Dominated by agriculture and textiles and with a large informal sector that pays no tax, the economy has struggled to develop export industries and successive governments have spent heavily to defend an overvalued exchange rate.

The $60 billion China Pakistan Economic Corridor, launched in 2015, had promised a new beginning. Its infrastructure projects were intended to become a new foundation for growth, but they also required heavy imports of capital equipment, widening the trade deficit.

According to IMF forecasts, real GDP growth is expected to slow to 2.4% in the current fiscal year to June 2020, down from 3.3% in the year just ended.

The IMF’s terms call for a “flexible market-determined exchange rate” to help correct an unsustainable current account deficit and make industries more competitive, while trying to expand the tax base in a country where only 1% of the 208 million population file returns.

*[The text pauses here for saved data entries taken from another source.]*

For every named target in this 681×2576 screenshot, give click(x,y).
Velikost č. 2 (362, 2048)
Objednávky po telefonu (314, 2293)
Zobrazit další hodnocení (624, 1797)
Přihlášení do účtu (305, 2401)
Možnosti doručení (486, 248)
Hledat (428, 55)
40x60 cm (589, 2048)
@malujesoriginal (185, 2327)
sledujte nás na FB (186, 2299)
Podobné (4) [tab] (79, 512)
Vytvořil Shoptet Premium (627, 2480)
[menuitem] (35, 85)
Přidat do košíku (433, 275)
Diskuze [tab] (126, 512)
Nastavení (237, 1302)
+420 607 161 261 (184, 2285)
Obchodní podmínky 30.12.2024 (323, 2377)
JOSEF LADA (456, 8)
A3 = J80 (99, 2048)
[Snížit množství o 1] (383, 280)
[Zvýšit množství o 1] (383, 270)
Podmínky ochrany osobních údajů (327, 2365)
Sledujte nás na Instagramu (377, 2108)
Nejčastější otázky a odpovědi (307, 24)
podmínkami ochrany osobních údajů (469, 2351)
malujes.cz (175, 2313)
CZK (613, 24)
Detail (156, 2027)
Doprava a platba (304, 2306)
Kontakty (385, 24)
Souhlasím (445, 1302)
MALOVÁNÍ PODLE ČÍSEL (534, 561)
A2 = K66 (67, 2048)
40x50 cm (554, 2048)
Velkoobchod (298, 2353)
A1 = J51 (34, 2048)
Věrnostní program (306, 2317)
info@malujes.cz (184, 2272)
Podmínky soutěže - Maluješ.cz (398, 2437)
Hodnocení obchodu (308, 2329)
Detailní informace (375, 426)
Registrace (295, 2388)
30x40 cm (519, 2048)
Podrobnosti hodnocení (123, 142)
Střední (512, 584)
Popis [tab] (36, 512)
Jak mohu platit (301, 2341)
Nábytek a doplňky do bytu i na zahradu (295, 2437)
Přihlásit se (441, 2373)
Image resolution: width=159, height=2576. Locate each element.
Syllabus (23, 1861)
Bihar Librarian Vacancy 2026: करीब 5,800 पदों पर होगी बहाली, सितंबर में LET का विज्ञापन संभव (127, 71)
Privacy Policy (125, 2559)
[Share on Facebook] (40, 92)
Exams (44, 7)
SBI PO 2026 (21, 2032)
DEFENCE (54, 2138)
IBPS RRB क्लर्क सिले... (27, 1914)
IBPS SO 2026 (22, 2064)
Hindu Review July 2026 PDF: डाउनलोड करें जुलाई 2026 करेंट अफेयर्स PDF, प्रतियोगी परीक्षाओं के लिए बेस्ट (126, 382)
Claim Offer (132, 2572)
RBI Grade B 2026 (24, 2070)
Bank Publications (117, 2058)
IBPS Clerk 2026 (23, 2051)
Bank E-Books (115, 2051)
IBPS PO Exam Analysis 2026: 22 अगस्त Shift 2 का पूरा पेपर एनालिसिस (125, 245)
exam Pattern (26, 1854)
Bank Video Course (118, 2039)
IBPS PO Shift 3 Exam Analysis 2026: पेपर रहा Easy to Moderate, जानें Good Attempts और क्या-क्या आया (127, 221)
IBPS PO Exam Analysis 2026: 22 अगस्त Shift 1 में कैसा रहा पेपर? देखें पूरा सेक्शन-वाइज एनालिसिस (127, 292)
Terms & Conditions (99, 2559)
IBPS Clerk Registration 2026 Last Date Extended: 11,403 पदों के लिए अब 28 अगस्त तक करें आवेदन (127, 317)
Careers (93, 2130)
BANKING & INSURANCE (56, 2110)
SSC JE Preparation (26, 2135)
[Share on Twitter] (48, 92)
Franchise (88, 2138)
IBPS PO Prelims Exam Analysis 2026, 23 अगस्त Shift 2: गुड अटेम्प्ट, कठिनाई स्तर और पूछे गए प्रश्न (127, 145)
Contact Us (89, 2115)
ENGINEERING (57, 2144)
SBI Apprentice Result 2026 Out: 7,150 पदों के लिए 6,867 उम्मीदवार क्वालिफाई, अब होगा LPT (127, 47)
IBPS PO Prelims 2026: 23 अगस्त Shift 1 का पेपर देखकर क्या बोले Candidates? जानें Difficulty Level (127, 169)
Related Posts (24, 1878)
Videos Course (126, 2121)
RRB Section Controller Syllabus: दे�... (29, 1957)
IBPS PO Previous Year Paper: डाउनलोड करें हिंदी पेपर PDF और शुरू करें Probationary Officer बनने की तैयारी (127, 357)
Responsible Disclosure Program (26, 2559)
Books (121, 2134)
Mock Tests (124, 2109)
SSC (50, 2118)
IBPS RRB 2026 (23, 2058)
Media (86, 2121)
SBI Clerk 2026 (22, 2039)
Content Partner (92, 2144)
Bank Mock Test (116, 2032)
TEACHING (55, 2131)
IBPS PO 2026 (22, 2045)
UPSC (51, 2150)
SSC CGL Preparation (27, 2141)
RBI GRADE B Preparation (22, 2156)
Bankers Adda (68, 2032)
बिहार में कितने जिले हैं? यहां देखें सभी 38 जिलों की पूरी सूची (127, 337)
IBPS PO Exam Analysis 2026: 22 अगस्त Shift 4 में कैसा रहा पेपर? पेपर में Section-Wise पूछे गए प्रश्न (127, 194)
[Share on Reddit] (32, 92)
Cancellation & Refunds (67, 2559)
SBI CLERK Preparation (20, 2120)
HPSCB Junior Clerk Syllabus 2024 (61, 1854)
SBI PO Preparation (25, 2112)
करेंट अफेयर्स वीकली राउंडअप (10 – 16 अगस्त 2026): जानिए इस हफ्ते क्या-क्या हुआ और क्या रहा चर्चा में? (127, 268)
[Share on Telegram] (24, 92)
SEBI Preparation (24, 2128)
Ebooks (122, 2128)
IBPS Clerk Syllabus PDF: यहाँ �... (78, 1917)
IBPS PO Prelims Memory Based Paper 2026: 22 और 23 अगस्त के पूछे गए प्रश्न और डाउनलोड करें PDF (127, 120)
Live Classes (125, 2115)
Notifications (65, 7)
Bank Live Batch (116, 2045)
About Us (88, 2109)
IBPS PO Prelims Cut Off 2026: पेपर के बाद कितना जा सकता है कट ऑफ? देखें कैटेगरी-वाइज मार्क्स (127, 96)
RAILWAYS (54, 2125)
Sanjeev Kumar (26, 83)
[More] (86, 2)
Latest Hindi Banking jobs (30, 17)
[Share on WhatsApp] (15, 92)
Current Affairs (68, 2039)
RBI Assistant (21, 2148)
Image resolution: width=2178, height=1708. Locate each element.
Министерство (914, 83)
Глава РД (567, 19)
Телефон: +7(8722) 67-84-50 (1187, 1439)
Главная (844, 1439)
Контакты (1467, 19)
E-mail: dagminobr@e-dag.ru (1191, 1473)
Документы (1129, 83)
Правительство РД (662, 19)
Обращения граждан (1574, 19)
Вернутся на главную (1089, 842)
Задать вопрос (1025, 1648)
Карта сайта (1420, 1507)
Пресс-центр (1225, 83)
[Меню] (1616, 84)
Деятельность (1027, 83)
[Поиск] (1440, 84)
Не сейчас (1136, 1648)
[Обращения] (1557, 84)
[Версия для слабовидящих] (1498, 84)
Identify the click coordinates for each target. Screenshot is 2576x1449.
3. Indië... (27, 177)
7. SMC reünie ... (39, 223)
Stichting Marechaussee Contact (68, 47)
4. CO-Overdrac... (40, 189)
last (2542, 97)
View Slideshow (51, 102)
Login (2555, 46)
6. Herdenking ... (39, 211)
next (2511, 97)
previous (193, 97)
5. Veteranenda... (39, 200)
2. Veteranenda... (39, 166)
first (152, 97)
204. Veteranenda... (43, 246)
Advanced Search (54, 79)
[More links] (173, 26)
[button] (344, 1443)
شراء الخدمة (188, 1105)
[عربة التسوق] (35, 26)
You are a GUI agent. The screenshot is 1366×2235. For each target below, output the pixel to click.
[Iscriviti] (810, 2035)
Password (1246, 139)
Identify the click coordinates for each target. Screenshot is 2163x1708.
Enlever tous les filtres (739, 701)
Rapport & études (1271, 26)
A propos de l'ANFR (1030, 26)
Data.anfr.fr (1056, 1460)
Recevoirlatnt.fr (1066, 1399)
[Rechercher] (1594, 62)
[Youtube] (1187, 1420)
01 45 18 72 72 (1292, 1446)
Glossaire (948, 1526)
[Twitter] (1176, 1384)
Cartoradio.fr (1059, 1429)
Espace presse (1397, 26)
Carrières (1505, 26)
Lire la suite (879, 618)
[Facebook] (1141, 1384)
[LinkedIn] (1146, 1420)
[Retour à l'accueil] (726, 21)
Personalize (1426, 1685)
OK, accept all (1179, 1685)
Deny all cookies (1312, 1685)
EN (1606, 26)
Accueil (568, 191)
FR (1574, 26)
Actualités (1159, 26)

The central bank, which controls the currency, has hiked interest rates to 12.25% and slashed the rupee to historic lows against the dollar, but this has piled more pressure on households facing inflation running at almost 9%.

In addition, in a bid to cut public debt, the government has set ambitious tax and revenue plans, despite failing to meet the previous year’s targets and hiked prices in the creaking energy sector, where mounting debt backlogs have acted as a growing drain on government resources.

The program also calls for expanded social spending to protect the most vulnerable.

However, the combined package of belt-tightening measures has prompted anger from opposition parties, which say the government hesitated too long before turning to the fund. They have pledged a campaign of protests this month.